Dopo la laurea in industrial design (con una tesi su un parco giochi ispirato alla favola di Pinocchio), un master in Design Funzionale a Stoccolma, l’amicizia con Bruno Munari e le collaborazioni con le più importanti aziende di giocattoli, Irene Guerrieri oggi è docente di New Toys Design e tra le maggiori esperte di progettazione di spazi e giochi per bambini. In occasione del Mese europeo della diversità, ci racconta che, per accoglierla, basta osservare la realtà. E come giocano i bambini. Un approccio che rispecchia pienamente la sensibilità di Marcolin verso i temi dell’inclusività.
«Tutto inizia cercando di osservare la realtà con lo sguardo dei bambini che, sempre, nelle cose sanno vedere altre cose e che, devo dire, a me da sempre viene abbastanza naturale. Il gioco sulla pioggia, per esempio, è nato osservando le gocce sul vetro della finestra. Ora sto progettando una storia attorno a un ghiacciolo e presto arriverà alla fase del prototipo che, in genere, costruisco con la carta: pensare con le mani mi aiuta a migliorare l’idea. Solo a quel punto penso al materiale, poi mi rivolgo ai miei collaboratori e, alla fine, realizzo un video per mostrarne il funzionamento».

«Inclusione e attenzione alla diversità oggi sono due punti fermi. Non esistono più scatole-gioco rosa e azzurre, i giochi sono per tutti. Dal mio osservatorio (non solo professionale, ma anche di mamma di cinque figli), posso aggiungere che, per loro natura, i bambini sono curiosi e inclusivi verso gli altri bambini, senza distinzioni. Se non li assorbono dagli adulti, non hanno pregiudizi».

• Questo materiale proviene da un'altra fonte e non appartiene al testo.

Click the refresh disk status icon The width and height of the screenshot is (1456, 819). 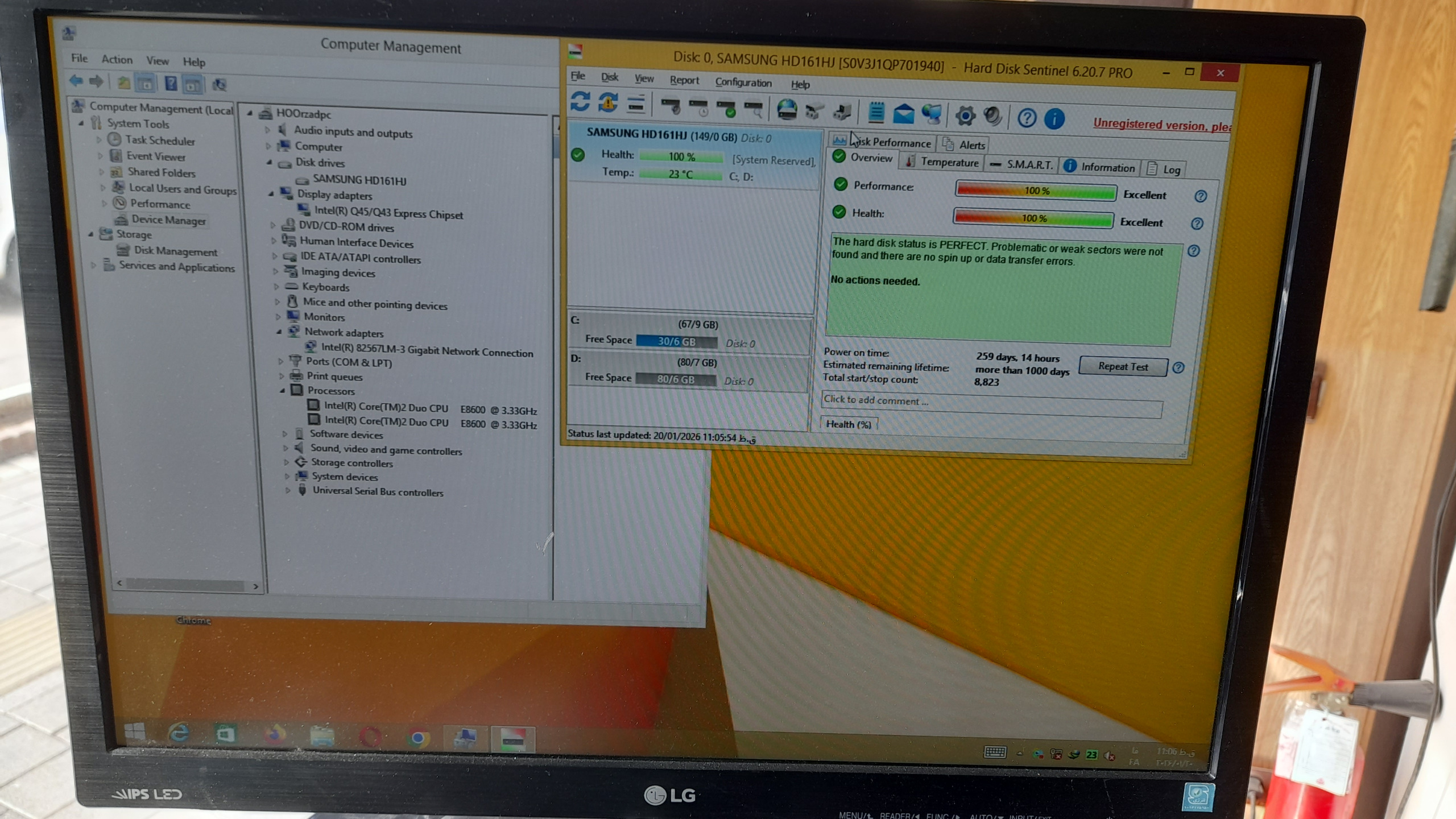580,102
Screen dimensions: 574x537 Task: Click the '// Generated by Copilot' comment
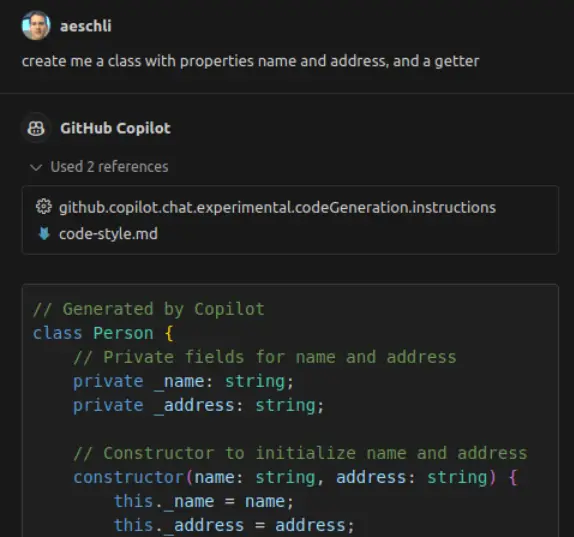(x=149, y=309)
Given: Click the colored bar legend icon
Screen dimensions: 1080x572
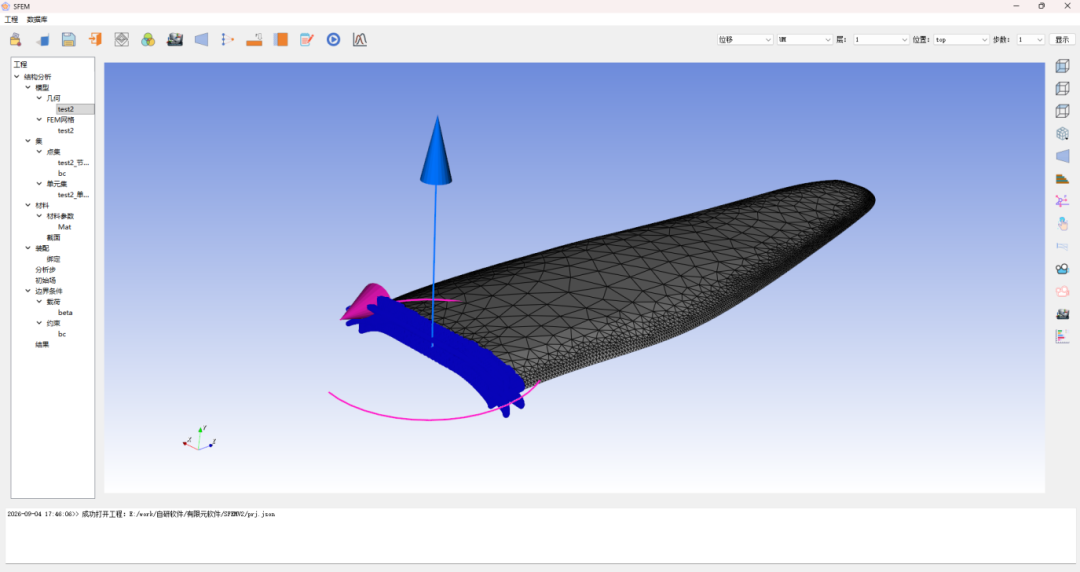Looking at the screenshot, I should coord(1062,336).
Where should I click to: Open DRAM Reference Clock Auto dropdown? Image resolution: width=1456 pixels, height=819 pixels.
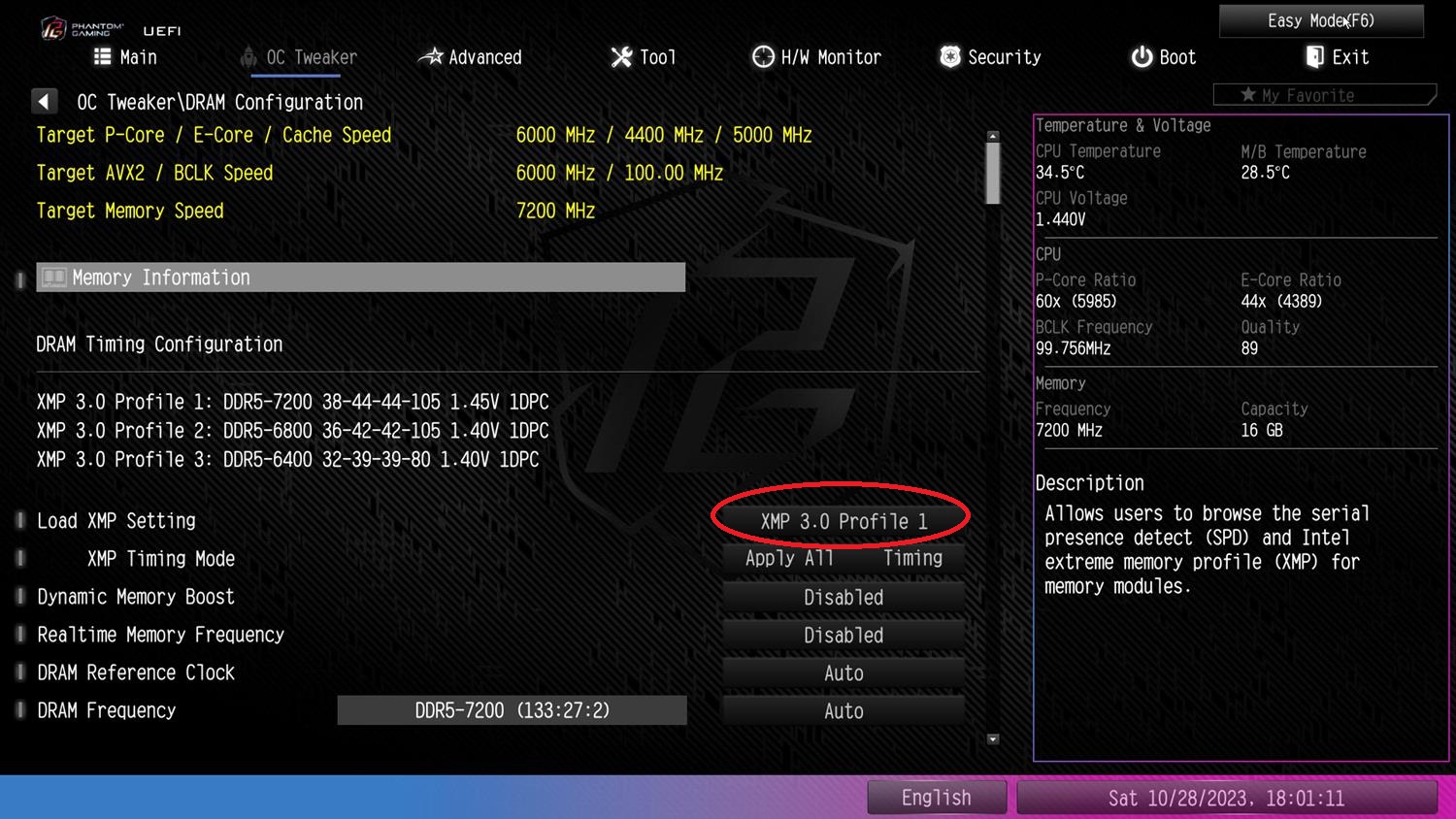tap(844, 673)
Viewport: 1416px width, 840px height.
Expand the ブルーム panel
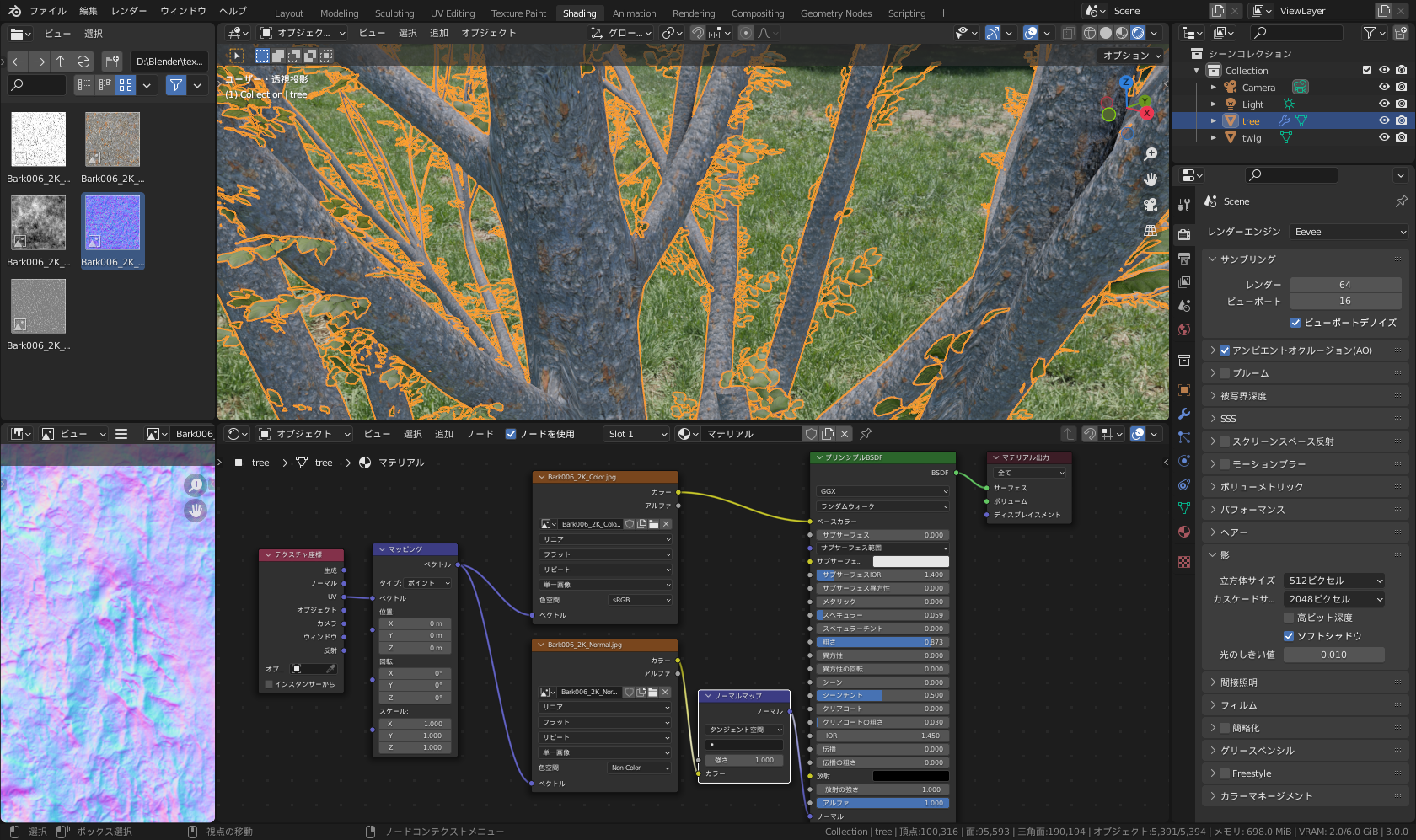pos(1250,373)
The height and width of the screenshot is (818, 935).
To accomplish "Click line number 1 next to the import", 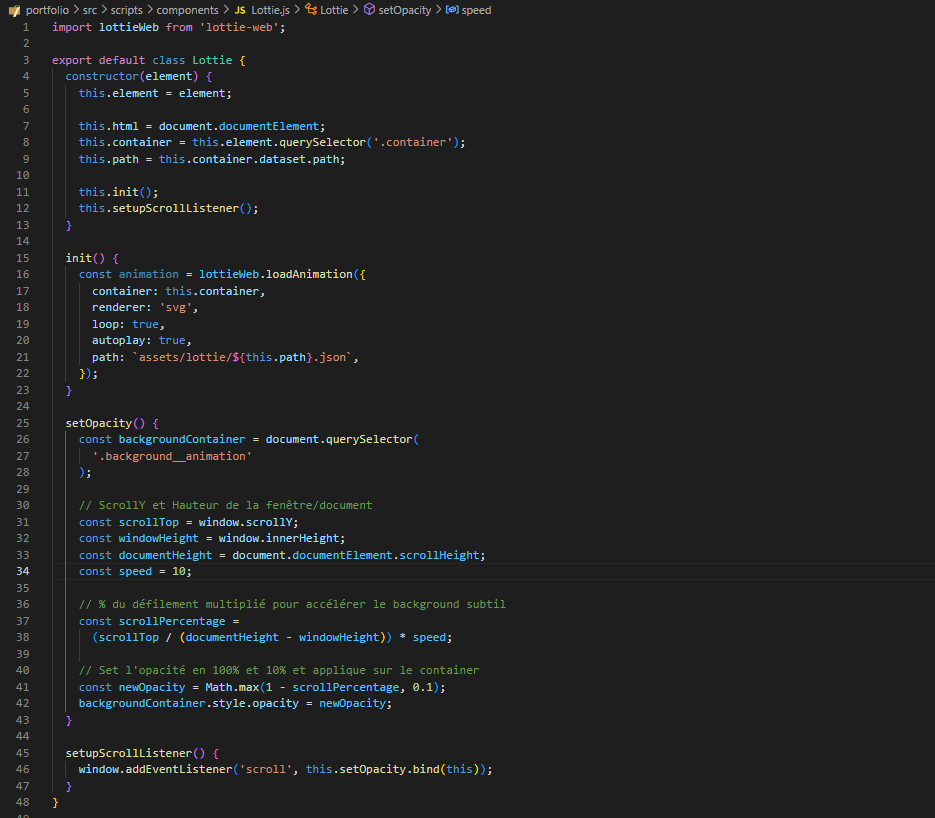I will (25, 27).
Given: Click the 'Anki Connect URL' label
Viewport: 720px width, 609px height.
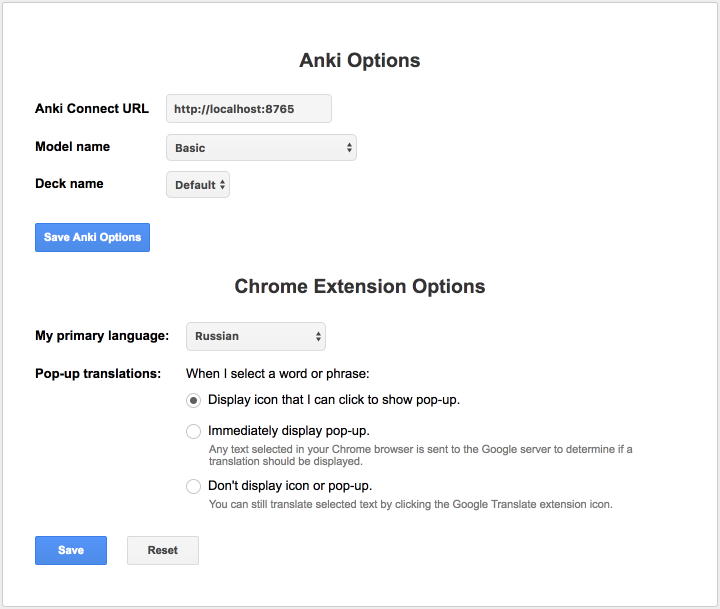Looking at the screenshot, I should [x=92, y=108].
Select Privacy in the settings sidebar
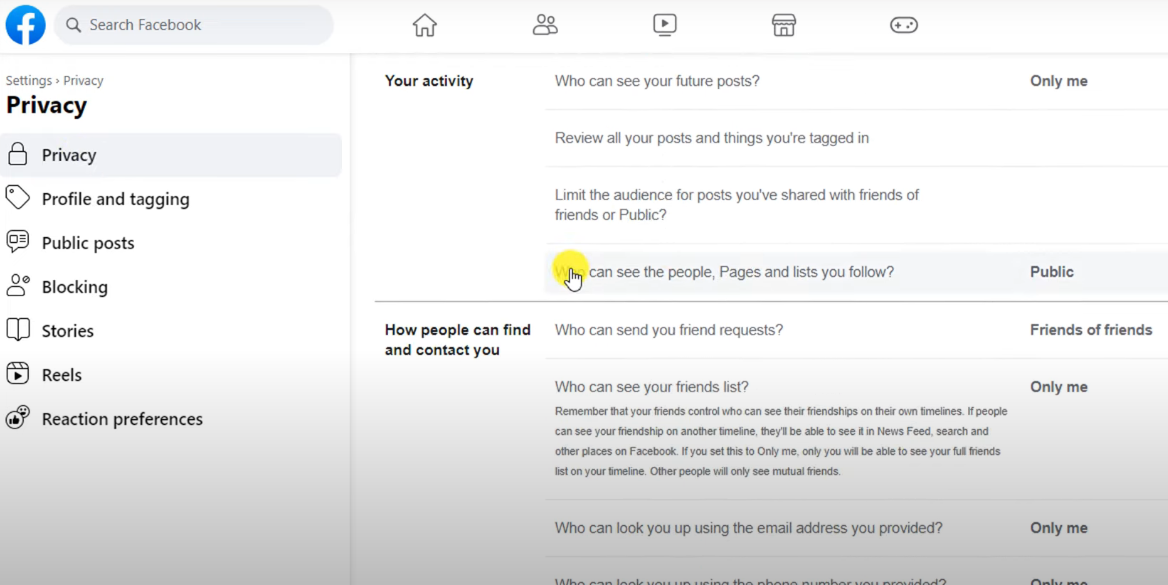The image size is (1168, 585). click(x=69, y=155)
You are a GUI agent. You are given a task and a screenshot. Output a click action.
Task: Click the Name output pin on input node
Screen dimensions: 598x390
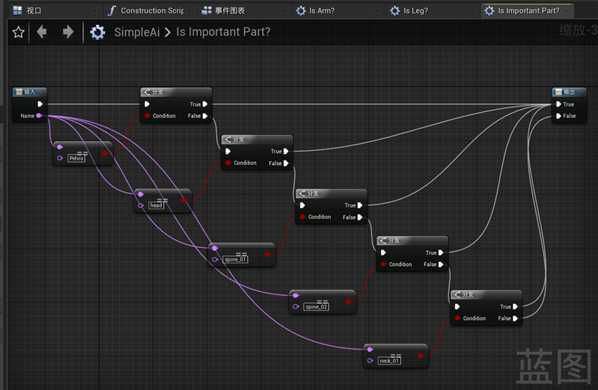[x=39, y=116]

«Nessuna preclusione. Mitchel Resnick, docente di Ricerca sull’apprendimento al MIT di Boston, da anni esplora come le nuove tecnologie possano coinvolgere bambini e adulti nell’apprendimento creativo perché noi siamo persone felici solo se siamo creative. E il gioco digitale va bene se non è limitante, cioè non impedisce o limita la creatività dei bambini, e contribuisce a creare connessioni tra culture diverse».